The effects of indomethacin and aspirin on colonic epithelial proliferative activity, colonic prostaglandin synthesis, and colonic mucosal cyclic adenosine 3′,5′-monophosphate content were examined. Administration of indomethacin (3 mg/kg day, s.c.) for 2 wk suppressed ex vivo colonic prostaglandin E2 production by 50% and increased [3H]thymidine incorporation into mucosal DNA in vivo, but induced colonic inflammation. Higher doses of indomethacin were toxic and associated with high mortality. By contrast, administration of aspirin (50 mg/kg · day, s.c.) for 2–20 wk suppressed colonic prostaglandin E2 production by 97% and was unassociated with colonic inflammation or systemic toxicity. Suppression of colonic prostaglandin E2 production was associated with a sustained stimulation of [3H]thymidine incorporation into colonic mucosal deoxyribonucleic acid (2–20 wk) and an increase in the [3H]thymidine labeling index when examined at 20 wk.
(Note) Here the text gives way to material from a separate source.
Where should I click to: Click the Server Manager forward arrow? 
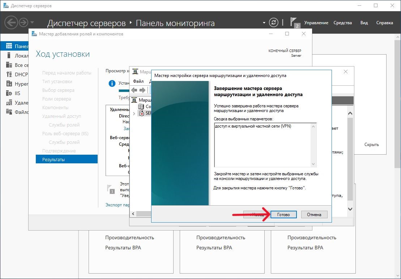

Basal cyclic adenosine 3′,5′monophosphate content of colonic mucosa was markedly reduced in aspirin-treated rats. Moreover, addition of dimethyl prostaglandin E2 or 8-Br-cyclic adenosine 3′,5′-monophosphate suppressed the elevated levels of [3H]thymidine incorporation into mucosal deoxyribonucleic acid in incubated colonic segments from aspirin-treated rats. The results demonstrate that sustained suppression of colonic prostaglandin synthesis by aspirin is associated with a persistent increase in colonic epithelial proliferative activity. They support a role for local colonic prostaglandin synthesis as a negative modulator of epithelial growth, possibly mediated through increases in colonic mucosal cyclic adenosine 3′,5′-monophosphate.